In these new circumstances, the original authors of the plan decided
to disband the stillborn organization. The Kremlin liberals in particular
insisted on this. They had split the KPRF and taken Glazyev, and that
was enough. By now Voloshin was on the way out, however: He clearly had
no time for Rodina, and everything remained as it was. The bloc's ideological
volte-face left no doubt that it was nothing but the Kremlin's puppet.

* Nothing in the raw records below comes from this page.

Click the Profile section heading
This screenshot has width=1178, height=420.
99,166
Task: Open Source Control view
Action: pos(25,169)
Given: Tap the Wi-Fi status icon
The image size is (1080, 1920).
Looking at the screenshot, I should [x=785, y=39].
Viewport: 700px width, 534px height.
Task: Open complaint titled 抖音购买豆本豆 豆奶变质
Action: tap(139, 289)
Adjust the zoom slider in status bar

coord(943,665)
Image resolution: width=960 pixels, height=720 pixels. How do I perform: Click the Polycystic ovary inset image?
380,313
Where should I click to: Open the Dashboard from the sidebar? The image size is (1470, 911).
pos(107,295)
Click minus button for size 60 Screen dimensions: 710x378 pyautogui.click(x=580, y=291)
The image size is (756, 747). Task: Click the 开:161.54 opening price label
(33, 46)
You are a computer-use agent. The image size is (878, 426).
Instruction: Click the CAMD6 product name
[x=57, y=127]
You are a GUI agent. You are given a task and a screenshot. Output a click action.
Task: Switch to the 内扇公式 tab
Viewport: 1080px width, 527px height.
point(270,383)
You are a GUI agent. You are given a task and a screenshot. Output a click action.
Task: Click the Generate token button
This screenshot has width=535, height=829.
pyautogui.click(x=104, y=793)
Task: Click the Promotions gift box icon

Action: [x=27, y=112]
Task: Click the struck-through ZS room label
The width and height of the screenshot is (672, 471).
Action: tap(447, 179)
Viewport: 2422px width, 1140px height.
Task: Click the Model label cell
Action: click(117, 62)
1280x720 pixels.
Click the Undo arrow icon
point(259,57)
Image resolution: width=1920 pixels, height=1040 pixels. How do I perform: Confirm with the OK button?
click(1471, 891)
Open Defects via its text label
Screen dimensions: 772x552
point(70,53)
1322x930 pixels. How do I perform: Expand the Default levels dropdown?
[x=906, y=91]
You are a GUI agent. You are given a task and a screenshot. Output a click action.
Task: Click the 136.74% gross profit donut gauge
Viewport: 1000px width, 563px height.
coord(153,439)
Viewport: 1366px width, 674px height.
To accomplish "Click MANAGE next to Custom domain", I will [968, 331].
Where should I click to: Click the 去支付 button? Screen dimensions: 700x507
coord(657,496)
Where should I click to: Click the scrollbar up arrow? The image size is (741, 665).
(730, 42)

Realizing this, a number of respected organizations that prize their ideological
independence opted to distance themselves from the new bloc even at the
price of exclusion from the Duma. These organizations included Alexander
Dugin's Eurasia and Vyacheslav Igrunov's SLON. A little later, banker
Alexander Lebedev also jumped ship.
You can berate Rodina all you like for being the brainchild of the presidential
administration, but first you ought to take a second look at the makeup
of the fourth Duma. When you do, you will realize that the entire lower
house is the brainchild of the presidential administration. Anticipating
a complete loss of popular support, the KPRF decided to become a manageable,
predictable party that the Kremlin could rely on. Then you have United
Russia, the "party of power," and Vladimir Zhirinovsky's one-man
band, the Liberal Democratic Party. That's it. All of the remotely legitimate
parties in the Duma have either been shown the door or whittled down to
nothing. The only question in this election was which Kremlin clan would
come out on top.
Parliament appeared at the dawn of the era of reform by the will of
one president. The current state of the parliament is the result of the
will of another. Russia always was and remains an authoritarian state.
And authoritarian regimes have no need for political parties. The best
choice for Russia is no choice at all.
Valery Stroyev is a political scientist and former member of the Tovarishch
campaign staff. This comment first appeared in Vedomosti.